A model of psychotherapeutic leadership in health-care management
A key contribution of psychotherapeutic thinking and practice is in making links to identify patterns that are often deep-rooted and not easily seen, which help to enhance understanding. This can make sense of the individual’s problems, such as in using the care that is available, but also modulate the organization’s expectations in dealing with a complex group of patients. There is benefit in aiding recognition of the limits of health-care provision and the capacity of the patient to make use of interventions, before a line is crossed to encouraging harmful dependency. Similarly, organizational dynamics using psychotherapy can help individuals and teams of staff understand their own responses to difficult patients and situations, so they are able to retain a therapeutic perspective and deliver good-quality care. Psychotherapy has been increasingly useful in training and development of staff with case-based discussions, training, and peer feedback, to help make sense of the relationships between the patient and the providers. External engagement is key to retaining the support of stakeholders. In this, psychotherapy adds particular value for the organization in moving it beyond simply being a delivery vehicle of metrics and mandatory contracted requirements. Hence, psychotherapy and its practitioners are well placed to communicate some of the difficulties in achieving individual and group objectives to clinical and managerial colleagues in secondary and primary care and also to commissioning and regulatory bodies.
Psychotherapeutic leadership within health care is important in understanding shifts in internal culture caused by envy and competition within and outside the organization.
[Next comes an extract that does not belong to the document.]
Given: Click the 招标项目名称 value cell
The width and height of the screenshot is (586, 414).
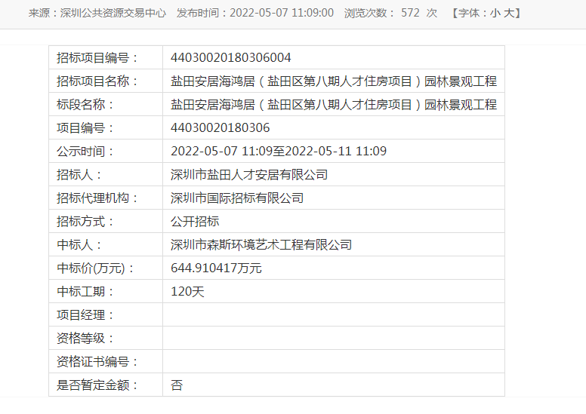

Psychotherapists and psychiatrists specializing in psychotherapy should work to use these key skills for the benefit of the patients that are served by their organizations. This will assist the larger organization and its executive leadership’s engagement with its various stakeholders, whilst operating in a competitive environment. The need now is for a kind of psychotherapeutic leadership which assists in clarifying the role of tasks and continually links these to the objectives of quality. In its absence, there is a risk that the health-care organization will repeatedly get caught in anxious cycles of doing, rather than actually thinking about what it should be hoping to achieve as its objectives.